It's quite a few days since my last message to the Samba mailing
list and there were no useful replies to my previous messages since.

I took me several days of hard work but it seems now I have found
the reason for the problem and so I'll reply to my own message just
in case someone else has a similar problem and searches the archives
for a solution...

Executive summary: kernel oplocks have to be considered evil...

Andreas Haumer schrieb:
[...]
> 
> The main question IMHO still ist: why does the application
> request the files differently when changing the Samba server
> operating system (and the Samba servers itself are configured
> identically)?

During the past week I did a lot of tests with different
samba versions and different server operating systems, just
to get a larger picture of what was going on.
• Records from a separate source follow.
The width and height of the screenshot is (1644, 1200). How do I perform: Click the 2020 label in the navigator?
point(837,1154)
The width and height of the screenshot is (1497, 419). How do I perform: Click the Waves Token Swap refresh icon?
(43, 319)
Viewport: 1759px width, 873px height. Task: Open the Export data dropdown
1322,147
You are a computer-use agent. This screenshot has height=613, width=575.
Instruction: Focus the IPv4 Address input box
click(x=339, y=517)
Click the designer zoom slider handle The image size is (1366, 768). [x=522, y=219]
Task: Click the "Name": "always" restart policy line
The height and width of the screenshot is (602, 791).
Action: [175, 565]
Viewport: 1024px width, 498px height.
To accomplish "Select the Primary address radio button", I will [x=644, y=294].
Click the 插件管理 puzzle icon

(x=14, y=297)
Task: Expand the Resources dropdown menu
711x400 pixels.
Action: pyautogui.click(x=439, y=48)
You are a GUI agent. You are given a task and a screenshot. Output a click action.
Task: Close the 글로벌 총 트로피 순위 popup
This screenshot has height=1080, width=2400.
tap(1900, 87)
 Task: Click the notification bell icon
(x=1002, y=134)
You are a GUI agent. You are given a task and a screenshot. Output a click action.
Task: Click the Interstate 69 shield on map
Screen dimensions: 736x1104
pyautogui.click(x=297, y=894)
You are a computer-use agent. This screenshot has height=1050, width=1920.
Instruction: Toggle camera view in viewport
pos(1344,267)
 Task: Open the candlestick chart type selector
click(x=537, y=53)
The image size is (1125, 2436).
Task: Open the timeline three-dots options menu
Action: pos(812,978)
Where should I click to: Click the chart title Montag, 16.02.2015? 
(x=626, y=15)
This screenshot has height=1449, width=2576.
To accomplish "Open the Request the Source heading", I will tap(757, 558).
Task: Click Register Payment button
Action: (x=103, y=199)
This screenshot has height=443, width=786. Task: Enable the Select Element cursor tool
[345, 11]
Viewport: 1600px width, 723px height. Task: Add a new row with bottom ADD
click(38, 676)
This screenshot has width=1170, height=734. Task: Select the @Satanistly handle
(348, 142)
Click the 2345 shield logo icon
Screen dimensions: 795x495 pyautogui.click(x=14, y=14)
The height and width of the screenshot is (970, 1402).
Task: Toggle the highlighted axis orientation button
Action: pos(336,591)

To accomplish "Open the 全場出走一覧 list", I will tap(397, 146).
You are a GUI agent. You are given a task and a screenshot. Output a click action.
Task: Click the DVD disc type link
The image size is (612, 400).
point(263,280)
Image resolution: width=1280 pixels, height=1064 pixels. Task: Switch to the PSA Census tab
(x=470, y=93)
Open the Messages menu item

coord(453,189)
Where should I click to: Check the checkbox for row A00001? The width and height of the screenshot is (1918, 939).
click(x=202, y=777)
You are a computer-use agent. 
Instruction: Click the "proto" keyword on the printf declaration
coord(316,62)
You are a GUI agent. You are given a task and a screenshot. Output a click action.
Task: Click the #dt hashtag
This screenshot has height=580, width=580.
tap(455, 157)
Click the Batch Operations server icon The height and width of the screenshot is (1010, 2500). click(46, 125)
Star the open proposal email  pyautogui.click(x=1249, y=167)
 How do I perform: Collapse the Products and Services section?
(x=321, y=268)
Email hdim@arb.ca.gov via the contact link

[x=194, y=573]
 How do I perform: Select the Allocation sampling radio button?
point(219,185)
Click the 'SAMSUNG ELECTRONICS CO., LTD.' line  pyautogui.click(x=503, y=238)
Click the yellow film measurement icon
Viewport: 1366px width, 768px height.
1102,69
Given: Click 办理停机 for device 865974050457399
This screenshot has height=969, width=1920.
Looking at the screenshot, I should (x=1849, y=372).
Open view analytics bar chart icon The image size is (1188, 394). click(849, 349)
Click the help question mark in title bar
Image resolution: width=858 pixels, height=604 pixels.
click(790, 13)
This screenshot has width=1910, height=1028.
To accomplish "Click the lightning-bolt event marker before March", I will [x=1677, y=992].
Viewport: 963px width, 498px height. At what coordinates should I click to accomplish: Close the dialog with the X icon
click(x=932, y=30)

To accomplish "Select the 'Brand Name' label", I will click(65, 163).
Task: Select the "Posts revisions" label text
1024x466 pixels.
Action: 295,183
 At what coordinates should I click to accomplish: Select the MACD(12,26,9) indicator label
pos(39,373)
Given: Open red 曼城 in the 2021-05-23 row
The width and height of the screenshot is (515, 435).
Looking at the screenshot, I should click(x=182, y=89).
For all tests I used the following stripped down Samba configuration
file:

<smb.conf>
[global]
workgroup = WG_TECH
log level = 0
security = user
encrypt passwords = yes
socket options = TCP_NODELAY SO_RCVBUF=8192 SO_SNDBUF=8192

[testav]
  path = /work/samba/testav
</smb.conf>


With this configuration file I can perfectly reproduce
the problem we originally had on the production server
(which uses a much more complicated configuration file
with lots of samba shares, LDAP account management, PDC
settings and so on)

I did compile all Samba versions to be tested from source
using the following simple procedure:

cd /work
tar xvzf samba-x.y.z.tar.gz
cd samba-x.y.z/source
./configure --prefix=/usr/local/samba-x.y.z
make install

I did run all Samba versions to be tested using the following
procedure:
cd /usr/local/samba-x.y.z
cp /tmp/smb.conf ./lib
./sbin/smbd -D
./sbin/nmbd -D
./bin/smbpasswd -a testuser


The client system was the same for all tests (WinXP + ArcView),
as well as the data files in /work/samba/testav

Here are the results from my tests:

Samba-1.9.18p10
  Solaris 10: slow
  BLD-5.3: slow
  SUSE-9.3: slow

Samba-2.0.10
  Solaris 10: slow
  BLD-5.3: slow
  SUSE-9.3: slow

Samba-2.2.0
  Solaris 10: fast
  BLD-5.3: fast
  SUSE-9.3: fast

Samba-2.2.8a
  Solaris 10: does not compile
  BLD-5.3: fast
  SUSE-9.3: fast

Samba-2.2.12
  Solaris 10: does not compile
  BLD-5.3: fast
  SUSE-9.3: fast

Samba-3.0.0
  Solaris 10: did not test
  BLD-5.3: slow
  SUSE-9.3: slow

Samba-3.0.11
  Solaris 10: fast
  BLD-5.3: did not test
  SUSE-9.3: did not test

Samba-3.0.12 (SuSE 9.3 original)
  Solaris 10: did not test
  BLD-5.3: did not test
  SUSE-9.3: slow

Samba-3.0.22
  Solaris 10: fast
  BLD-5.3: slow
  SUSE-9.3: slow

Samba-3.0.23
  Solaris 10: fast
  BLD-5.3: slow
  SUSE-9.3: slow

(Note: BLD-5.3 is a Linux system using a 2.4.32 kernel)

Summary:
All Samba versions before 2.2.0 were slow on all operating systems.
All Samba versions 2.2.x were fast on all operating systems
All Samba versions 3.x were fast on Solaris but slow on Linux systems.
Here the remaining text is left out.